Work to complete »
1. Using the nursing home article, say whether each statement below agrees with it: (a) the Hartford Courant released its analysis of federal data on a Sunday; (b) small chains and independently owned homes have lower staffing levels than large, for-profit chains; (c) the Center for Medicare Advocacy is a nonprofit. Answer yes or no for each, and quote the article's deciding words.
2. Carry on the nursing home chains article from its last sentence.

Exercise passage »
══════════

Newsday ran a story from the Hartford Courant about how states relying on nursing home chains raise concerns about quality of care provided to the residents.
The article states that large, for-profit chains nursing home chains dominate Connecticut’s market, according to an analysis of federal data released Sunday by the Hartford Courant. Such facilities have lower staffing levels and higher rates of serious patient-care violations than small chains and independently owned homes, according to the newspaper’s review.
"Ownership is certainly a factor in quality of care," Toby Edelman, senior policy attorney with the nonprofit Center for Medicare Advocacy, told the Courant.
He said many of the larger chains have complex organizational structures with multiple layers of management. "They send a lot of money to their corporate offices," he said. "There can be a lot of distance between the owners and the facilities themselves. They’re not on the ground."

══════════

(Saved entries)
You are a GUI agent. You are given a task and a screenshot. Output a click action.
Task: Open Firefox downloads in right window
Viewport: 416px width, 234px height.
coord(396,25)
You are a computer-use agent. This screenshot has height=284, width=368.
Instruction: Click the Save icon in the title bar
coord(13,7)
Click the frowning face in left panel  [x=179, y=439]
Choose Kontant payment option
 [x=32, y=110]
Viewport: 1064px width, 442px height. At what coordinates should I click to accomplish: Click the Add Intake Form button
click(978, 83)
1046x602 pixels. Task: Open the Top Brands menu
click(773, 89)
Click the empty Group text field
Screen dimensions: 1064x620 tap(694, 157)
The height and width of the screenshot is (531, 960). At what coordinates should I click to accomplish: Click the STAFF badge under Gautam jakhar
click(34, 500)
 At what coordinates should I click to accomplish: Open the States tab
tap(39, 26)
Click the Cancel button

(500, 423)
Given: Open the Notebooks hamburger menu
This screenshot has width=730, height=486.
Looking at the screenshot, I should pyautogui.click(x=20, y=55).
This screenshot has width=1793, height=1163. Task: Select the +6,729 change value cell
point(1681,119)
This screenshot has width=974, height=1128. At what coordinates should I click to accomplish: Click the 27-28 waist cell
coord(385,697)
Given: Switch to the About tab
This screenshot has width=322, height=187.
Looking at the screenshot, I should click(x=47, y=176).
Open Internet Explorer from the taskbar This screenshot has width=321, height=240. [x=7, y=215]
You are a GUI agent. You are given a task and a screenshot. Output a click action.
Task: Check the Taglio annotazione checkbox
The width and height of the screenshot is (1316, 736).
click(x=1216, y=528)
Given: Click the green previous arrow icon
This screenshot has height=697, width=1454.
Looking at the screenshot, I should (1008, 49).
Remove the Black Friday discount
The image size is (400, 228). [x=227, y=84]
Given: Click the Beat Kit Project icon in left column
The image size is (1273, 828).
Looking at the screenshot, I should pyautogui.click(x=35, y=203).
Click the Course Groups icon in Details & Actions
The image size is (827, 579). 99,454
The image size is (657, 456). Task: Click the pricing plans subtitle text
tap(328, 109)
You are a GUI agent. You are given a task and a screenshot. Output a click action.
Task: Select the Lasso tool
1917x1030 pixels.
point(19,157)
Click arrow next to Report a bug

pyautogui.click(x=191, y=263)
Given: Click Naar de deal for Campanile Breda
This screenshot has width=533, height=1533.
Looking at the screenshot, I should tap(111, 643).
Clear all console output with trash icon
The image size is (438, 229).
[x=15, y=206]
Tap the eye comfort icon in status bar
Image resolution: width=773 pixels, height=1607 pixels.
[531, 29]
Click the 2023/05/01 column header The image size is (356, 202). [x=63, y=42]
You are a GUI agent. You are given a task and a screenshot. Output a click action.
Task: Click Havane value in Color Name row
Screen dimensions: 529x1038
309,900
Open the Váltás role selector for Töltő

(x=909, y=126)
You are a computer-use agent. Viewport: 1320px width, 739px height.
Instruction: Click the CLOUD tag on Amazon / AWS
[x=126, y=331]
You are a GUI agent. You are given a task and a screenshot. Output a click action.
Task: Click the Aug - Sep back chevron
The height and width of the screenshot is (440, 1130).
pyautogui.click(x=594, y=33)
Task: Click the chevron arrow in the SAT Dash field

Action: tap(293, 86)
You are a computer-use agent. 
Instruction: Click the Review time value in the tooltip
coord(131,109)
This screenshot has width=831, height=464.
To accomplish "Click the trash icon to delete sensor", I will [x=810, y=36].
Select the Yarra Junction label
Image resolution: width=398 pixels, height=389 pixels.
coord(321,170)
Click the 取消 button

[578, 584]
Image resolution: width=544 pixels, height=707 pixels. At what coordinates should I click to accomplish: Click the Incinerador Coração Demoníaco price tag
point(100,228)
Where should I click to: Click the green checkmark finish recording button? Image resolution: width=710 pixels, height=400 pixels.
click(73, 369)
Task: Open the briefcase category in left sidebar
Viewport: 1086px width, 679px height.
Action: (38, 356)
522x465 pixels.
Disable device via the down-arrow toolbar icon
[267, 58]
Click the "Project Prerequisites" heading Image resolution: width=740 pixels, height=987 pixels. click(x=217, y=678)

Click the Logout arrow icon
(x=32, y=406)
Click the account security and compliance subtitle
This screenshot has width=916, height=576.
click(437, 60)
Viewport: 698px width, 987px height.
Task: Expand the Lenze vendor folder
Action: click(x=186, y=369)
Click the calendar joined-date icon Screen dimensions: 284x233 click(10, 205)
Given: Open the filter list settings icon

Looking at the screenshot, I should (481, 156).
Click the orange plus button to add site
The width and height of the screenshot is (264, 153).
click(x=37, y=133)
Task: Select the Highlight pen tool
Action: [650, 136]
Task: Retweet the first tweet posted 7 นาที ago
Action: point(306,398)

══════════

Written responses »
1.
(a) Yes: "according to an analysis of federal data released Sunday by the Hartford Courant"
(b) No: "Such facilities have lower staffing levels and higher rates of serious patient-care violations than small chains and independently owned homes"
(c) Yes: "the nonprofit Center for Medicare Advocacy"

2.
The Courant looked at two years of inspection and ownership data from the federal Centers for Medicare and Medicaid Services for the more than 240 licensed nursing homes in Connecticut. Adjusted for size, homes owned by large chains provided, on average, 16 percent fewer registered and licensed nurses than small-chain and independent nursing facilities, according to the data.
The state’s large-chain homes had a 30 percent higher rate of causing patients harm or putting them in immediate jeopardy, the Courant determined. For the five large chains in Connecticut, which control about one third of the state’s nursing home beds, such serious deficiencies occurred at a 42 percent higher rate than at homes not controlled by large chains.